Tasks and exercises:
(a) According to the article on the Citizens Property Insurance rate vote, on what date does the Florida Legislature meet in special session?
(b) Revise the part of the article on the Citizens Property Insurance rate vote starting at "Bruce Douglas made" and ending at "double in 2007.", with "wind-only" changed to "windstorm-only".

Provided passage:
** Begin **
Bruce Douglas made good on his word Thursday.
The Citizens Property Insurance board voted unanimously to delay a decision on whether to increase rates on wind-only policies an average of 55.8 percent starting March 1.
The move, endorsed by Gov.-elect Charlie Crist, incoming Chief Financial Officer Alex Sink and several key lawmakers, tosses the issue to the Florida Legislature when it meets during a special session Jan. 16.
It also grants a reprieve to about 400,000 wind-only Citizens policyholders, some of whom could see their premiums nearly double in 2007.
Douglas, Citizens' board chairman, told the Times last month he would ask the board to consider taking the rate hike off the table. Not because Citizens' rates don't have to be increased, he said, but because the increase was too much, too soon.
"Premiums are not going to go down,'' Douglas said Thursday, adding that increases could be spread over three to five years. "But the people of Florida can't absorb this increase all at once.''
Also, it was the Legislature, not Citizens, that spurred the sharp increase. The rate hike was part of a sweeping insurance reform bill passed last May that required Citizens to calculate its rates as if it were buying reinsurance from the private market, something it doesn't do.
Citizens, the state's insurer of last resort which has swelled to nearly 40 percent of the property insurance market, has already won approval for a 25.9 percent rate increase set to go into effect Jan. 1.
The March 1 rate hike would add close to $1-billion to Citizens' reserve. But it would also mean nearly half of the company's 1.3-million policyholders would see their premiums jump by 80 percent, with some rising even more.
When that became apparent last month, Douglas stepped in. And within days, lawmakers from both parties joined the chorus demanding the law be changed.
Still, it was a gutsy move on Citizens' part. By law, the company must do what the Legislature tells it to.
By tabling the issue and sending it back to the Legislature, Citizens essentially found a way to appease anxious policyholders, give lawmakers an out, and remain within the law.
"The only concern I have,'' said board member Carlos Lacasa, "is the loss of credibility with the Legislature if we don't follow the law.''
Douglas shook his head and replied that Citizens has no intention of going against the statute.
"But the law many change,' he said. "If not, we'll revisit the request and file with (state regulators).
** End **
Data entries:
** Begin **
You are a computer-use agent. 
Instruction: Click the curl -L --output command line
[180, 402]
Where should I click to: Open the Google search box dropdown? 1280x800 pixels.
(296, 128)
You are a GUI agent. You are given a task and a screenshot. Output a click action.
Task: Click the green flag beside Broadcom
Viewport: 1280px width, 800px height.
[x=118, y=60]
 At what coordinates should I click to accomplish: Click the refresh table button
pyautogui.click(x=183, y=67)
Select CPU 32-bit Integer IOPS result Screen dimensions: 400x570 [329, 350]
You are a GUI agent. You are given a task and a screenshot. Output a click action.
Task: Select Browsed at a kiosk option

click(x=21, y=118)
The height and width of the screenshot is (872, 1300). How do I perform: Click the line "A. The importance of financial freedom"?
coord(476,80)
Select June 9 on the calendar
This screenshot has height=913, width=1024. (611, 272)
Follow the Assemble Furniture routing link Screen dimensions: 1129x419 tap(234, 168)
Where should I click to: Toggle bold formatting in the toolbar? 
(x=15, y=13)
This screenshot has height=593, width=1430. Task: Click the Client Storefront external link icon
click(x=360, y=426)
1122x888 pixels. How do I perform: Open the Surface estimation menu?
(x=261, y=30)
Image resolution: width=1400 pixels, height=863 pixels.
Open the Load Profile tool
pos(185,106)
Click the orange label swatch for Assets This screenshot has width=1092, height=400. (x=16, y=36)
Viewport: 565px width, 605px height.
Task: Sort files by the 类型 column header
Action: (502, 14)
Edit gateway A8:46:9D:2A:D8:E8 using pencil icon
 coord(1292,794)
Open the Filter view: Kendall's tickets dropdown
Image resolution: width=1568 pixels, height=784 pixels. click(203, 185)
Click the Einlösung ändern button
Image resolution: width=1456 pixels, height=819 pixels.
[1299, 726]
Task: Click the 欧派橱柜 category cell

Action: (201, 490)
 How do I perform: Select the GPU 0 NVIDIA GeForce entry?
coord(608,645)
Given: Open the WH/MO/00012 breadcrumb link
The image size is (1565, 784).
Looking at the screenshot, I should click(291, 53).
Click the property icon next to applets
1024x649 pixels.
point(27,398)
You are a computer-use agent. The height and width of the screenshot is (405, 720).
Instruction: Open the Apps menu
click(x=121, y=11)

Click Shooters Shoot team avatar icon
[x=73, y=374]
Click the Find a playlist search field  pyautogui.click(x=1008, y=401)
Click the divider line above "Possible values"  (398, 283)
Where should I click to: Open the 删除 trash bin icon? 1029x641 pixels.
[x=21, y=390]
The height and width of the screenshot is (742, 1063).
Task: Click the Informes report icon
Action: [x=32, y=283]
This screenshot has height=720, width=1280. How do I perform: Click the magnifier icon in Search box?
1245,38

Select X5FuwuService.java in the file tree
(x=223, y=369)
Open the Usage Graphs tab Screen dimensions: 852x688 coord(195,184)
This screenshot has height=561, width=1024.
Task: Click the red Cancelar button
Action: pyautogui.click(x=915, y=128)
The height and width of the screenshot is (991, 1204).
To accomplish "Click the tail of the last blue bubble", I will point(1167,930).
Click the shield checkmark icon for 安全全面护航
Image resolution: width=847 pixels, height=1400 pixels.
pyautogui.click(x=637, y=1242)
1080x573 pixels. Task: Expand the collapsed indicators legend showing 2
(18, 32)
** End **
Expected outputs:
(a) Jan. 16

(b)
Bruce Douglas made good on his word Thursday.
The Citizens Property Insurance board voted unanimously to delay a decision on whether to increase rates on windstorm-only policies an average of 55.8 percent starting March 1.
The move, endorsed by Gov.-elect Charlie Crist, incoming Chief Financial Officer Alex Sink and several key lawmakers, tosses the issue to the Florida Legislature when it meets during a special session Jan. 16.
It also grants a reprieve to about 400,000 windstorm-only Citizens policyholders, some of whom could see their premiums nearly double in 2007.